プレートアーマーの原型になったのは、紀元前2世紀頃の古代ギリシアや古代ローマで使用されていた、青銅や革でつくられた1枚の胸甲といわれています。


防御面積は最小限に機動性が優先されていました。


しかし十字軍以降の戦闘の激化で、動きやすさよりも防御力が重要視されるようになり、全身を覆うほどの金属鎧が使われるようになります。


全身に身につけた場合重さは数十キログラムにもおよび、機動性の低下は問題でした


しかし鎧により得られる防御力のメリットの方が、機動性低下によるデメリットを上回っていたので、火器が発達するまでは重宝されていたのです。


初期においては、こういった全身鎧製作にはコストがかかり、量産できるものではなかったので、上流階級に位置する貴族、騎士しか着用を許されませんでした。


工業化がすすみ加工技術が高まると量産も可能になり、一般の兵士にも浸透していくことになります。

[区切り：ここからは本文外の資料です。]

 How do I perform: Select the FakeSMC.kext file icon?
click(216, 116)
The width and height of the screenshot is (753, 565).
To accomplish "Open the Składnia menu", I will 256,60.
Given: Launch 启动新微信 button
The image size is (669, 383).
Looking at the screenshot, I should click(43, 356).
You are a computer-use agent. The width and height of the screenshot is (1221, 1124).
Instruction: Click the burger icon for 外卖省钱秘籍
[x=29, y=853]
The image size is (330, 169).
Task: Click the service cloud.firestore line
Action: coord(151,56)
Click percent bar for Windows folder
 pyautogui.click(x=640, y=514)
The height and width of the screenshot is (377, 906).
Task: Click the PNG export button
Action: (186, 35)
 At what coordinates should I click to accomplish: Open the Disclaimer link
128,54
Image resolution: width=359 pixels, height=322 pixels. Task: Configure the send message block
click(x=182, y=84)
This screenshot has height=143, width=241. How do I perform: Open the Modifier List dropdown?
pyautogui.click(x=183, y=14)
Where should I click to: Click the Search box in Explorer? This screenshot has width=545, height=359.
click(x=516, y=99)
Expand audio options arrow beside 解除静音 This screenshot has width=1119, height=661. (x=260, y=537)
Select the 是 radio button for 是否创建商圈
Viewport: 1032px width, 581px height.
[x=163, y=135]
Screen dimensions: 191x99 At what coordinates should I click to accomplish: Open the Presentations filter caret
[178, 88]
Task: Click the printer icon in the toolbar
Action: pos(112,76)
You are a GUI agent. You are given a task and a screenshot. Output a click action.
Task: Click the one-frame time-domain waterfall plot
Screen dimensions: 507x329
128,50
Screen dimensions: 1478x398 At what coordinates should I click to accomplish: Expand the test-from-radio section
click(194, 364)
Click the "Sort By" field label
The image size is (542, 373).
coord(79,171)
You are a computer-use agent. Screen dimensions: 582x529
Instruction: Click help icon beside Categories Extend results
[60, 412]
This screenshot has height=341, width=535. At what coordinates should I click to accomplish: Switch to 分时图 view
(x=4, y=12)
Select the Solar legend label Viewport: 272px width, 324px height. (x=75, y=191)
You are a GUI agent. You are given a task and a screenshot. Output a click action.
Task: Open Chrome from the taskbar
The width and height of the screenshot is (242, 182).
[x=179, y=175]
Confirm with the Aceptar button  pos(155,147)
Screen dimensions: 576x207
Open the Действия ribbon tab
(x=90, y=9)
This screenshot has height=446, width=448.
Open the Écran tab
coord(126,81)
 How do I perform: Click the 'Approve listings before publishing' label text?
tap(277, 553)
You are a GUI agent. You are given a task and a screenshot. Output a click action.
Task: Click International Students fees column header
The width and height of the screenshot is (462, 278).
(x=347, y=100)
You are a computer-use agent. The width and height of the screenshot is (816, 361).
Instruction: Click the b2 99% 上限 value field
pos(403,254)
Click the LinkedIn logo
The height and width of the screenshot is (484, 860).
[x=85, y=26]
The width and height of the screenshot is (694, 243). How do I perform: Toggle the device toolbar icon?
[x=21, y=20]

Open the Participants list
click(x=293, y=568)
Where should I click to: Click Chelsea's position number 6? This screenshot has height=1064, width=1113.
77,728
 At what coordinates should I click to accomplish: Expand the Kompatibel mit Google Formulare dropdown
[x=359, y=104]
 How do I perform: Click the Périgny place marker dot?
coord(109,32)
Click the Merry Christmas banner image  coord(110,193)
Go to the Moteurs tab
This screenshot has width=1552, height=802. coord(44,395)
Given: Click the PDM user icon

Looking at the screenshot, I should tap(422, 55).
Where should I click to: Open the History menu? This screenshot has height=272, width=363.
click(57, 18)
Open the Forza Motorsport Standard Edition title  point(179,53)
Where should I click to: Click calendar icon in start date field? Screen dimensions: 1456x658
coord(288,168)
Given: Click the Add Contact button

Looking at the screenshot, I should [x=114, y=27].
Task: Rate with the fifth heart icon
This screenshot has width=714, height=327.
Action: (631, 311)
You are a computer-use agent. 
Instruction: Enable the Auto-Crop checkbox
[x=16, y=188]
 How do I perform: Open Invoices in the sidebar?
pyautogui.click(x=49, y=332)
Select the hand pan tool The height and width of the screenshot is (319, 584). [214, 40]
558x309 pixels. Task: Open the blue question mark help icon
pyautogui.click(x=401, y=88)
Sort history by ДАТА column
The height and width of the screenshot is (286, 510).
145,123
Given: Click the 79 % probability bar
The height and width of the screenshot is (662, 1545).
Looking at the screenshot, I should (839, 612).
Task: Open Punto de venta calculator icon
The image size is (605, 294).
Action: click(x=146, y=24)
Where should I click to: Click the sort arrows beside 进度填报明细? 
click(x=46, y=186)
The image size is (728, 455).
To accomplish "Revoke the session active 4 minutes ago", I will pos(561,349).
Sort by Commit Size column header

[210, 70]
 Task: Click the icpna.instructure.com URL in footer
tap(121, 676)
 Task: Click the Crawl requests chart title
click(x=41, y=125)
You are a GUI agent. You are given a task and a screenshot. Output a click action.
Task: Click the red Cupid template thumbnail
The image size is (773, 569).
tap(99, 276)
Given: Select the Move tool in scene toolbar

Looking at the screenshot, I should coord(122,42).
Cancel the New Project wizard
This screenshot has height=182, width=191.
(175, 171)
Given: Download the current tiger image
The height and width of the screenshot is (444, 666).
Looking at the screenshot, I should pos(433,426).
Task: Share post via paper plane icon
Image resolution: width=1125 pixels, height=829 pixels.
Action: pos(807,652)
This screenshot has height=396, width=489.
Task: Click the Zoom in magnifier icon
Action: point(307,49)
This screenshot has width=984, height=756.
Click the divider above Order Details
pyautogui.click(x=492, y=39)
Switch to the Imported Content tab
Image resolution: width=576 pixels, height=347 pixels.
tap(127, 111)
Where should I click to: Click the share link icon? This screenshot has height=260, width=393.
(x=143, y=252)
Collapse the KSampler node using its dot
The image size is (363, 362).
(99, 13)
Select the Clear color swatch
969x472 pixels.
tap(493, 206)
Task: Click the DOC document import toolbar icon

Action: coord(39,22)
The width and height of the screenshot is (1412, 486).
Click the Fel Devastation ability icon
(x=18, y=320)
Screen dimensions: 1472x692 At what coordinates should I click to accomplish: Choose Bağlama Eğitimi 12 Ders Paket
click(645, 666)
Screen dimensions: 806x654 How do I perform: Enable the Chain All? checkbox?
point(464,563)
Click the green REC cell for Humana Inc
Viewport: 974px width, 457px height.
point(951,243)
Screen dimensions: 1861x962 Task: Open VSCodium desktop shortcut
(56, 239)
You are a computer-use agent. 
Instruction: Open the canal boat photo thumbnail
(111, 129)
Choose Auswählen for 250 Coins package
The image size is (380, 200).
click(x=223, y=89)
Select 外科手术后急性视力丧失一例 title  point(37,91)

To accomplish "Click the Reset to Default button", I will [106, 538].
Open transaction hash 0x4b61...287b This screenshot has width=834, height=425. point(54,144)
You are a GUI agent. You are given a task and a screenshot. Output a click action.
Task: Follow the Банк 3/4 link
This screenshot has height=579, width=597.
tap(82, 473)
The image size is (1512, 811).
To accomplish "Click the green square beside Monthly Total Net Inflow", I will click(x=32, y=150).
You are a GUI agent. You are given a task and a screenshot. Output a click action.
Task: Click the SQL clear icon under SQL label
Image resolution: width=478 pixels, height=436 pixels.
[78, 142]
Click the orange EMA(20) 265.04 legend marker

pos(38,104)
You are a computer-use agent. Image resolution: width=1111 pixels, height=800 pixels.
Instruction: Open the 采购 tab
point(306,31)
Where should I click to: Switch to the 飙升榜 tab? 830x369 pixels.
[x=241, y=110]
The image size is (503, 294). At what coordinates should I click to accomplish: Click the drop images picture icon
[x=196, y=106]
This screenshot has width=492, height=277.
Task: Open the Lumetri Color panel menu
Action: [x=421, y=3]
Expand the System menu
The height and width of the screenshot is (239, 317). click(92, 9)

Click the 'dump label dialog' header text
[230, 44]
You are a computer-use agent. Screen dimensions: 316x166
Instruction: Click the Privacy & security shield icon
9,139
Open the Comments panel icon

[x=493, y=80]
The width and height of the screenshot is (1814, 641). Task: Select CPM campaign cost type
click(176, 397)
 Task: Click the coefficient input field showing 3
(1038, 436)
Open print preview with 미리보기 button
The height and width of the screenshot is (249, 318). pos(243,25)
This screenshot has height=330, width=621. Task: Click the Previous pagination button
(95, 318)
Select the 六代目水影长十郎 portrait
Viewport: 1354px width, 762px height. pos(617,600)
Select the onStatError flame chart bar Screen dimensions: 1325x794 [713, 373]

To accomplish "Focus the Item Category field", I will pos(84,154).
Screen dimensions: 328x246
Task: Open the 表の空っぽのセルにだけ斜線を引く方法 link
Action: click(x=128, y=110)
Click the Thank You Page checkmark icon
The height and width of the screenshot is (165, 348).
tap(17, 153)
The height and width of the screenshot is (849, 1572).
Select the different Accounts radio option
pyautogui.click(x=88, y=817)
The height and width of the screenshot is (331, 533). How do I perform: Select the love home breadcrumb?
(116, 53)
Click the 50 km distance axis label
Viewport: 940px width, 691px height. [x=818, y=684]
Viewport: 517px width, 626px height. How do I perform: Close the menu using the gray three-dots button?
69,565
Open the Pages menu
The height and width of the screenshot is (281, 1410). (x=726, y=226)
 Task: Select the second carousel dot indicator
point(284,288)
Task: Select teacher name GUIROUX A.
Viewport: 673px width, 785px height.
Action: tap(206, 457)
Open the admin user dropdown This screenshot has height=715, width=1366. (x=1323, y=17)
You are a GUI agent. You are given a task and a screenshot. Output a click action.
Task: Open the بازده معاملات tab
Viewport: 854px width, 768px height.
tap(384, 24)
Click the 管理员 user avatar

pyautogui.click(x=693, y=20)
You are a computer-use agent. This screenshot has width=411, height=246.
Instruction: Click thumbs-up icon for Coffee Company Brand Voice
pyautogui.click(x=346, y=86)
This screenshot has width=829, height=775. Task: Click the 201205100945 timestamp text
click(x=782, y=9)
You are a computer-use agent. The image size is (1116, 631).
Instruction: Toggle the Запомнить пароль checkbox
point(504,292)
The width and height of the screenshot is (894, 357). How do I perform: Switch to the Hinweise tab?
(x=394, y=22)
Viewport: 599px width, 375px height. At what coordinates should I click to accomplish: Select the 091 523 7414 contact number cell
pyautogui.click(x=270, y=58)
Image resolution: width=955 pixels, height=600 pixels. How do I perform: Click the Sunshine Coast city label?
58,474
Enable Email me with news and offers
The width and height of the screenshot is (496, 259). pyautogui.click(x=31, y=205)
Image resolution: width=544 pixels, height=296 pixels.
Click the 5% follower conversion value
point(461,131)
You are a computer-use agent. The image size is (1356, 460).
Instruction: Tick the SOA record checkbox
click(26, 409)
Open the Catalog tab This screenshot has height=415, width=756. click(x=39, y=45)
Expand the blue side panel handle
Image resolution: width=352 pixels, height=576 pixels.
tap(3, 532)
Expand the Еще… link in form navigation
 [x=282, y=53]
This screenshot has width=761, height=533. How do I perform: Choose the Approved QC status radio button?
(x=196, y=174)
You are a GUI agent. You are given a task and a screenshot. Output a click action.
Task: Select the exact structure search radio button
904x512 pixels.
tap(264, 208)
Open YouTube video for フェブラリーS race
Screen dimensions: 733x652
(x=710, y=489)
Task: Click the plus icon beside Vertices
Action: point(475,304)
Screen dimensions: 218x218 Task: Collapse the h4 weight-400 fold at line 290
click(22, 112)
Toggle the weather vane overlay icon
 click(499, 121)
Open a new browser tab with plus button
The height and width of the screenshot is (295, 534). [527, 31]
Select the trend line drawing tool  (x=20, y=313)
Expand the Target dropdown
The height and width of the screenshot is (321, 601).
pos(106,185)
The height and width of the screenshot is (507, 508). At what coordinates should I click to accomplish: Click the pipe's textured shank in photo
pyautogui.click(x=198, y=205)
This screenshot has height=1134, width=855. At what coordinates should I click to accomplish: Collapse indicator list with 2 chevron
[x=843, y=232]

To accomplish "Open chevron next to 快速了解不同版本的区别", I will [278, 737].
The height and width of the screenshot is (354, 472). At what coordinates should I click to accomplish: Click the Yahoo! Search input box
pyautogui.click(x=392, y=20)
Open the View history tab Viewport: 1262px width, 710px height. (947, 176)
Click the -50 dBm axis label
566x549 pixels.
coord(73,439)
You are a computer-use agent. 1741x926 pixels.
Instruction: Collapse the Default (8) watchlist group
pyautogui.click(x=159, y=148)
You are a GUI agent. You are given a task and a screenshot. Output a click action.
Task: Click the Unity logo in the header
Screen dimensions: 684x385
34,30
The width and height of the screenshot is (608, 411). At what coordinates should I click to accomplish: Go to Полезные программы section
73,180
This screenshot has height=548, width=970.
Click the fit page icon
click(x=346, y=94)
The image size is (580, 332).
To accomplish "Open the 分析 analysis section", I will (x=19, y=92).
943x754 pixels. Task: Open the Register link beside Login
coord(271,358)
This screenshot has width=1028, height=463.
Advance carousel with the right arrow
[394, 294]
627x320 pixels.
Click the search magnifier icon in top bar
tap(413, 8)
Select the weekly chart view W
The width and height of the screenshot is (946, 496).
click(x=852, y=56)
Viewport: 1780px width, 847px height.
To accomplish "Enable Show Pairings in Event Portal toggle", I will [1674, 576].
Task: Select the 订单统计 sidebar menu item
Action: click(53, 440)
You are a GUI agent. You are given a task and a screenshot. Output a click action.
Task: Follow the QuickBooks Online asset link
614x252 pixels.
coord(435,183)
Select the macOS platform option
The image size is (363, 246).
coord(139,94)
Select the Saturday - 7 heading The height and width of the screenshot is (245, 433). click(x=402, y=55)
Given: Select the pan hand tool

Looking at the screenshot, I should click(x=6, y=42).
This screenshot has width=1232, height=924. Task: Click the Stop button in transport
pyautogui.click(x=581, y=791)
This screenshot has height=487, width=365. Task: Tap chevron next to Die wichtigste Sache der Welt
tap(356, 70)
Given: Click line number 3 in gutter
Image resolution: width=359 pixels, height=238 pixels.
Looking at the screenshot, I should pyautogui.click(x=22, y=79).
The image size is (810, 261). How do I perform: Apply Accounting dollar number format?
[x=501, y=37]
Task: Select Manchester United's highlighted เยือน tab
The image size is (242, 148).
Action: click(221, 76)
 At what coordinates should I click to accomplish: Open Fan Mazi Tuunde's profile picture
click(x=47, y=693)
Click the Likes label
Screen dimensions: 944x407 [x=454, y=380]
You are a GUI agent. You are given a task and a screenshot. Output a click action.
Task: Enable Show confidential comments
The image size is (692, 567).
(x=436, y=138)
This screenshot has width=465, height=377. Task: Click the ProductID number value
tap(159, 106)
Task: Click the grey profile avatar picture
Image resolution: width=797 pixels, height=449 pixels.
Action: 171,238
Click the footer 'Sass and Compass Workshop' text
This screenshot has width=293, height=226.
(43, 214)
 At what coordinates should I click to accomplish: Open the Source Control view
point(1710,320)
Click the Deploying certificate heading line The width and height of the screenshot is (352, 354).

プレートアーマー全盛の時代は16世紀初頭まで続くことになります


しかし鉄をも貫く火器が登場するようになってからプレートアーマーが容易に破られるようになります。


さらに丈夫にするために鉄板をどんどん厚くしていった結果、着用者が耐えられないレベルにまでなってしまった


機動性確保を優先し頭部と胸部のみの甲冑が主流になっていきました。


つまり原型になった紀元前2世紀頃の古代ギリシアや古代ローマ時代の形に逆戻りしたんですね。